Так и сказали. Чего же тут особенного? Явно, письмо «Б-ной из Ростова» совершенно неуловимо для полиции, раз что «Б-на» не значится в списках следящей полиции. Как же она могла схватиться «об этом письме?» Почерк? Ну чтó такое один почерк среди ста тысяч почерков на письмах, посылаемых «вообще из Ростова». Разницы в почерках сотни – двух сотен лиц – уловимы. Но мне за небольшую свою личную письменную практику, т. е. приблизительно из 500 корреспондентов и почерков, случилось один раз встретить почерк, абсолютно совпадающий с другим уже известным почерком, но совершенно другого лица. Неужели же «там, где изучаются адреса» в самом деле «узнаются нужные письма по почерку». Нет, это может быть «удачно» и вообще «возможно искать» уже тогда, когда есть для этого фундамент, на других данных построенный. Тогда «легко находится» и «схватывается». – Притом «пишущий – виновен» – ну, его и арестуй на квартире или произведи у него обыск. А если «его местожительство неизвестно», то откуда полиция убеждена, что он «непременно в Ростове»? Таким образом недостаточно «по почерку» перебирать даже 100 000 писем из Ростова-на-Дону, но нужно перебирать в 50 – 100 миллионах писем, вообще ходящих «по России». Уловить здесь оттенки почерков – совершенно невозможно. А что «преступник N напишет письмо Б-ной», с которой он незнаком и она его никогда не видала, этого полиция вообще не могла знать; или, вернее, она знала, что этого не будет.

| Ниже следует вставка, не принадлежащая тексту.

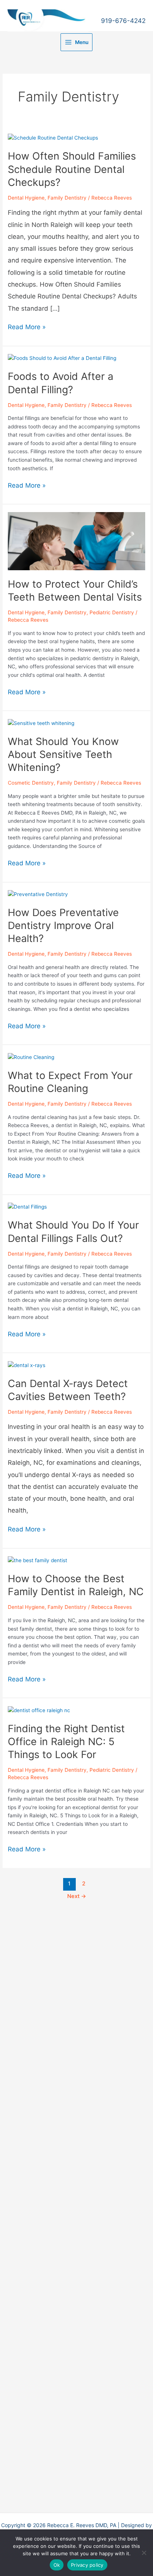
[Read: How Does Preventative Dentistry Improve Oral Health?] (38, 894)
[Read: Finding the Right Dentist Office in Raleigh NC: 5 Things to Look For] (39, 1710)
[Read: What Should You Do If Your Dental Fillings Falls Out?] (27, 1206)
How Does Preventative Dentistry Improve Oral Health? (63, 925)
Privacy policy (87, 2565)
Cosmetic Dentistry (31, 783)
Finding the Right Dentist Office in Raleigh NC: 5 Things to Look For (66, 1742)
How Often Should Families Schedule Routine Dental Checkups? (72, 169)
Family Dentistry (67, 198)
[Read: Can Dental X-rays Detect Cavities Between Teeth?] (26, 1365)
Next (76, 1896)
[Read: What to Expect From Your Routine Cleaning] (31, 1057)
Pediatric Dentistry (111, 612)
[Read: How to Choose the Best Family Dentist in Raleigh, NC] (37, 1560)
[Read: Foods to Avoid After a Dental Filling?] (62, 358)
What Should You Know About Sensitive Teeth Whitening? (63, 754)
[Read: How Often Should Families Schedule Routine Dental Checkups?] (53, 137)
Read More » (27, 328)
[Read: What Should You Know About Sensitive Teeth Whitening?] (41, 723)
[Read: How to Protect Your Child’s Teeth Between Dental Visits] (76, 541)
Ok (56, 2565)
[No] (143, 2552)
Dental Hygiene (26, 198)
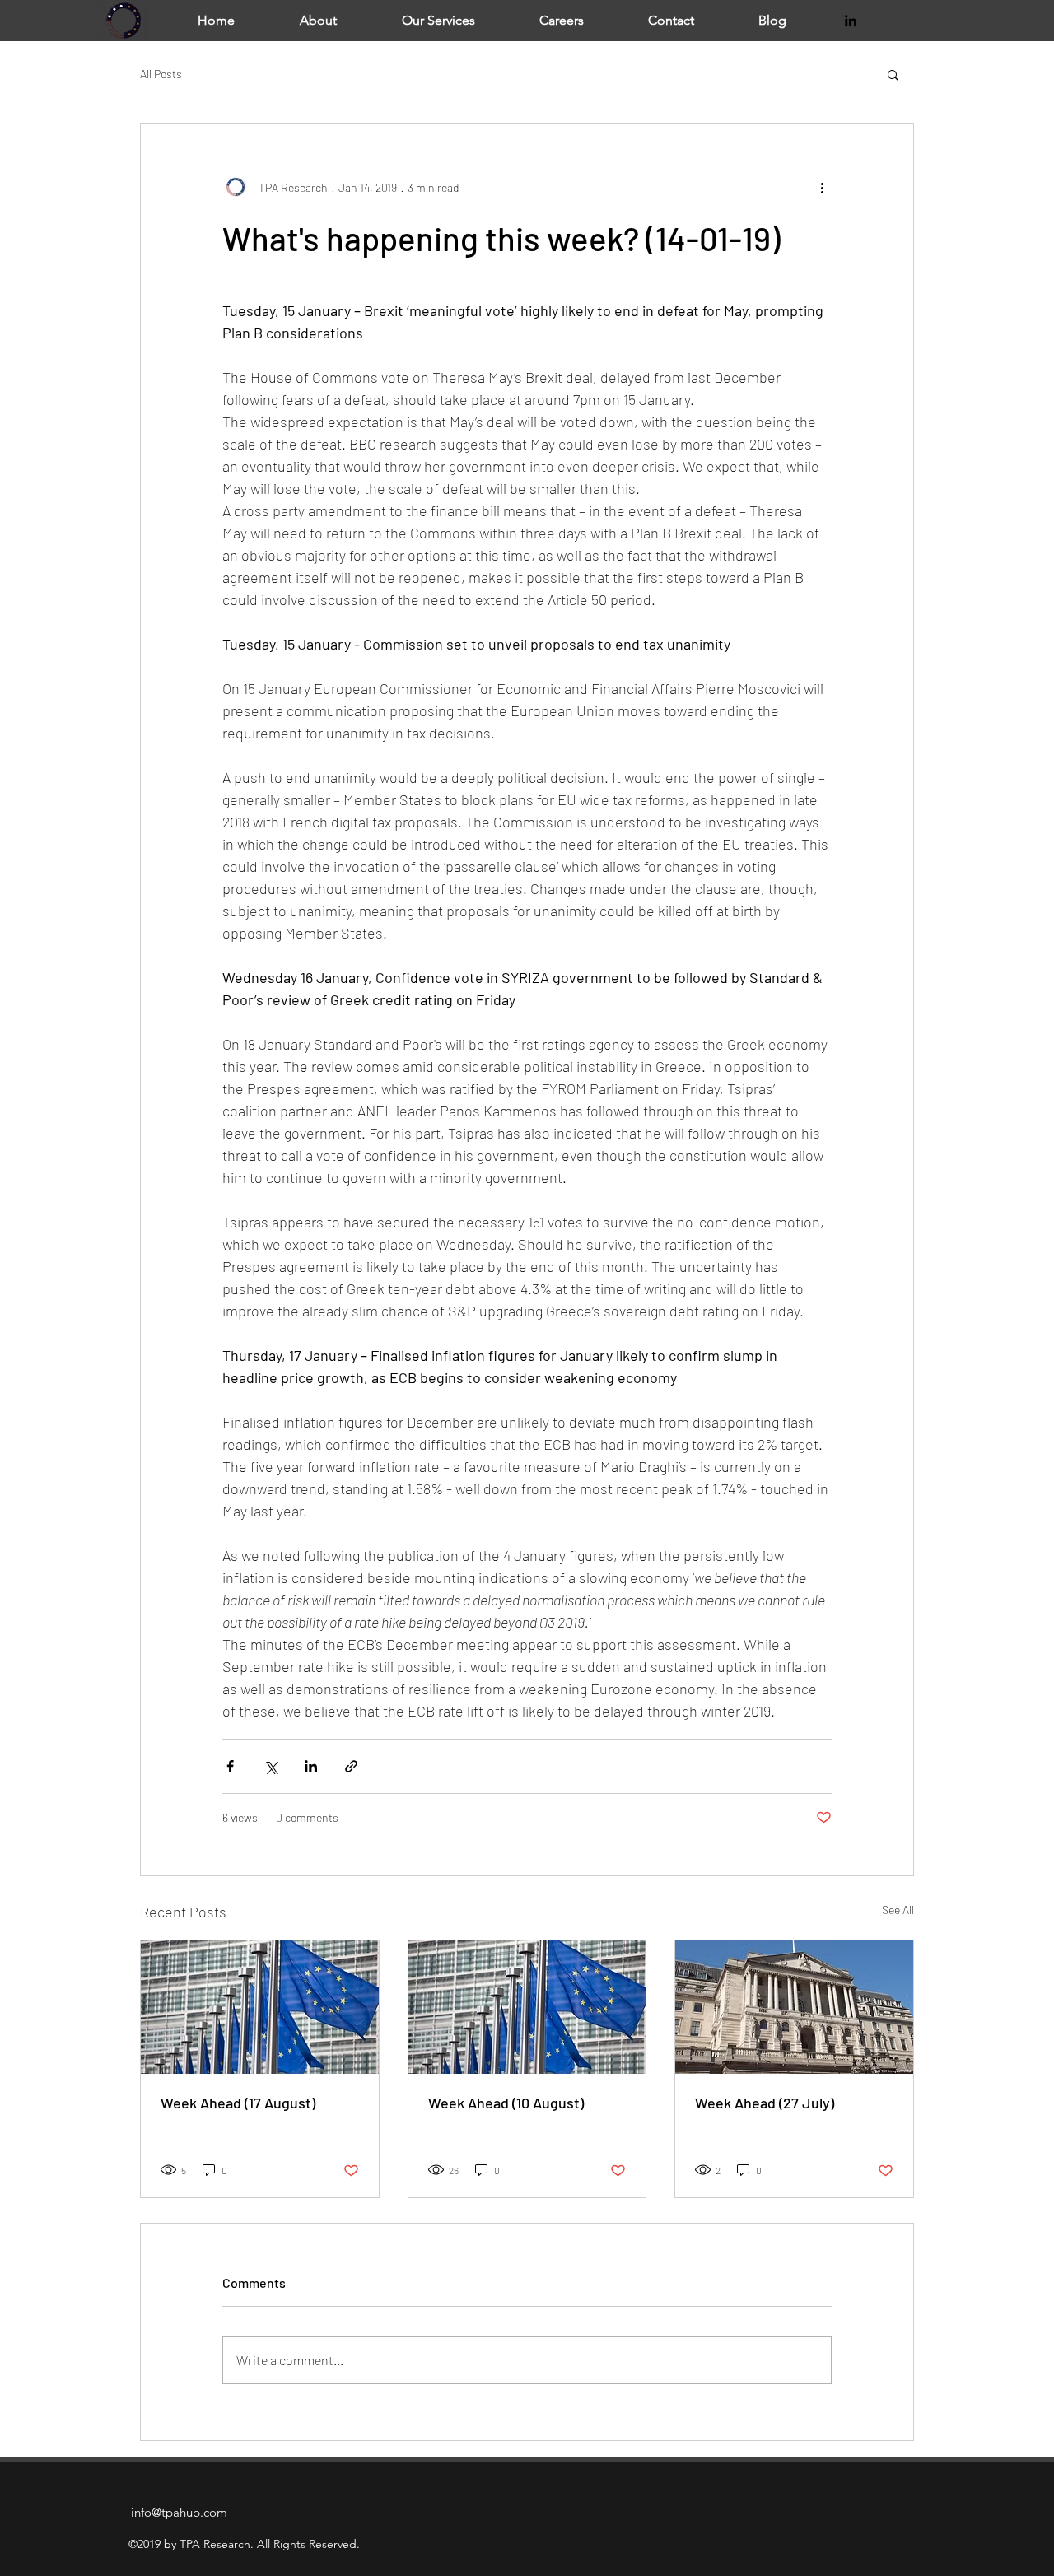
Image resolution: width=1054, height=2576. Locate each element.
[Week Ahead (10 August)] (527, 2007)
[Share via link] (351, 1766)
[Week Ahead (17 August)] (260, 2007)
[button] (893, 74)
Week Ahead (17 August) (238, 2103)
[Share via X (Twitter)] (270, 1766)
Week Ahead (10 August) (506, 2103)
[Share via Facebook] (230, 1766)
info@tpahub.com (179, 2512)
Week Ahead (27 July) (764, 2103)
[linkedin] (850, 20)
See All (898, 1910)
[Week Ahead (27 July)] (794, 2007)
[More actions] (822, 187)
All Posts (161, 74)
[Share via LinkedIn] (311, 1766)
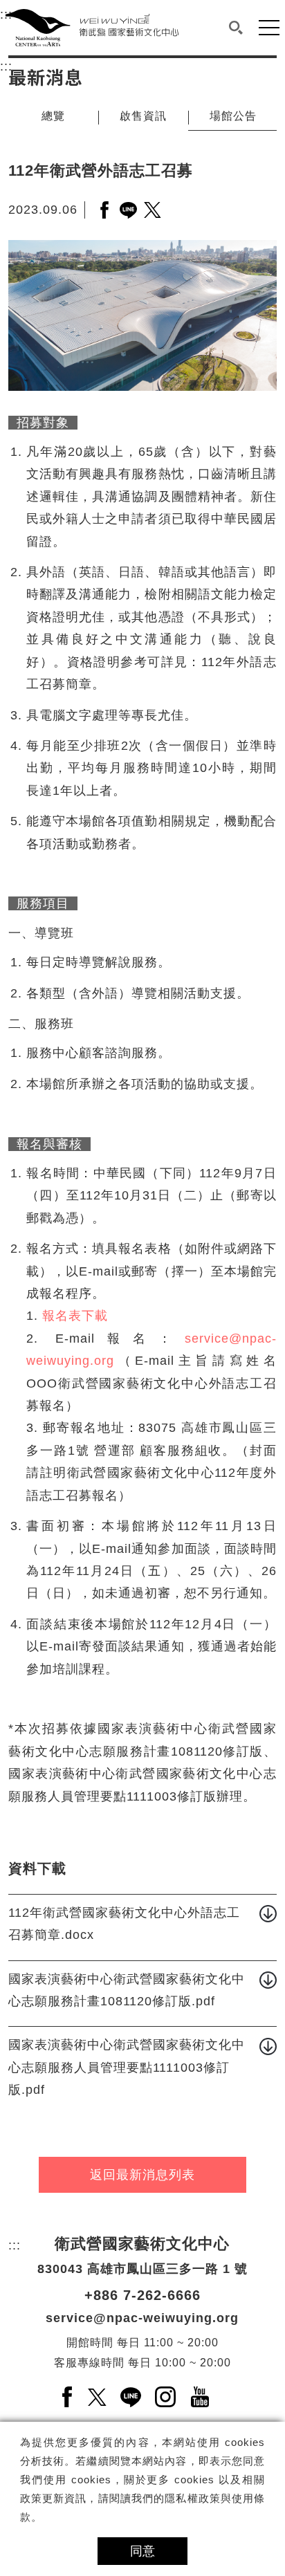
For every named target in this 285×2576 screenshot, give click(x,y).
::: (6, 66)
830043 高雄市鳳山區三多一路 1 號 (142, 2269)
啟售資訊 (143, 116)
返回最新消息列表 (142, 2175)
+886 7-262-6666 (142, 2295)
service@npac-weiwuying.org (142, 2318)
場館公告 (233, 116)
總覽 (53, 116)
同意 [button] (142, 2551)
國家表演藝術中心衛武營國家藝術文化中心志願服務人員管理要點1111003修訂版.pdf (126, 2067)
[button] (236, 28)
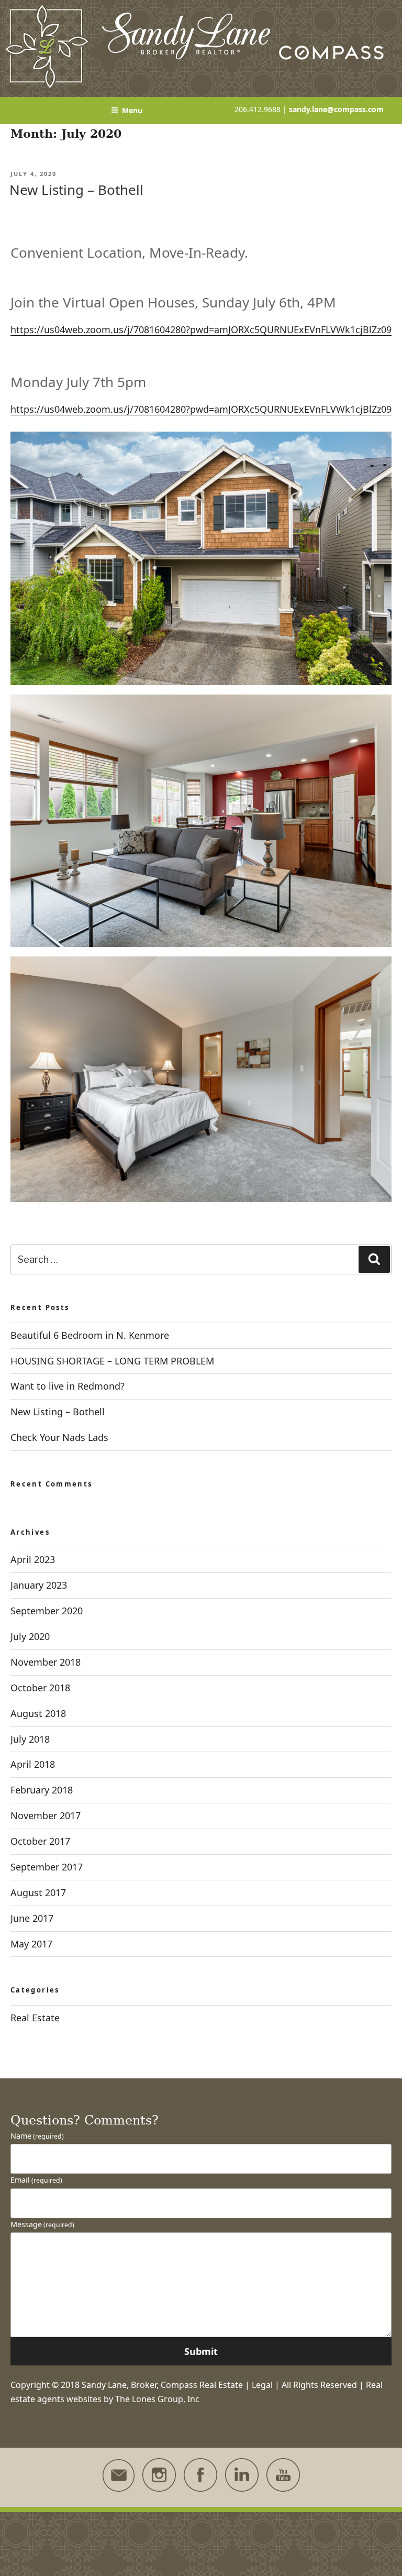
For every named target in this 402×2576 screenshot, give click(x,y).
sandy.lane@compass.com (336, 109)
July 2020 (30, 1636)
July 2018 (30, 1739)
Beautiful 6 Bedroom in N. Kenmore (89, 1335)
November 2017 (45, 1815)
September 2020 (46, 1610)
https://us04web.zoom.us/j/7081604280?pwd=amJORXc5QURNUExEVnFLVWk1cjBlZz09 (201, 329)
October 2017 (40, 1841)
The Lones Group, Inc (157, 2399)
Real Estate (35, 2017)
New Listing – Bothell (76, 189)
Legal (262, 2385)
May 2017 (31, 1943)
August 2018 (38, 1713)
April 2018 (32, 1764)
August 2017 (38, 1892)
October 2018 (40, 1687)
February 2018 (41, 1790)
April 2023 (32, 1559)
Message (42, 2224)
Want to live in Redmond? (67, 1386)
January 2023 (38, 1585)
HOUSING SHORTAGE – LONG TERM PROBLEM (112, 1361)
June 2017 (31, 1918)
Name (37, 2136)
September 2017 (46, 1867)
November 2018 (45, 1662)
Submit (201, 2351)
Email (36, 2180)
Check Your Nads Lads (59, 1437)
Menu (132, 110)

– Чтó же такое вышло и чтó такое случилось? Да нет другого разрешения проблемы, как то, что сидевшая 2 (чуть ли не 3?) недели дома пропагандистка на фабриках. – поджидала ареста Шурочки, – после которого и явилась бы к нам, с удивлением, негодованием на «подлое правительство» и упреками мне, как «я могу молчать, когда делаются такие мерзости». Я довольно рассеян и мог бы «вознегодовать» (ведь я о всем-то догадался через годы) и из «ни то, ни се» в отношении революции – перейти в ярые. Все они – тусклые и бездарные, а у меня «перо в руках». Вообще я очень мог бы помочь, – и меня и с других сторон «тянули». Тогда этот решительный удар, моя «ярость», горе семьи, «мать чахнет от увезенной куда-то дочери» сыграли бы свою роль. Я нашел бы «слова», которых у революционеришек нет, и «составил бы момент во влиянии на общество»... Словом, это очень понятно в счетах революции, которым горе и несчастие Шурочки и ее матери и всех пяти (еще малолетних) наших детей было нужно не само по себе, а как возбудитель ярости в видном русском писателе. Они целили совсем в другого зверя, и – не «удалось», но кинули в жерло 7 человеческих, малолетних и больных, жизней.

Против их всех воли, и вообще на «них» не обратив никакого внимания.

Кто ж деспот? и где «обыкновенный мошенник», – тот ли полицейский офицер с понятыми, который меня «обыскивал», или эти «друзья нашего дома», которых так искренно и глубоко мы любили две зимы? И из которых об идеалистке именно «мамочка» говорила: «Я ее люблю как родную».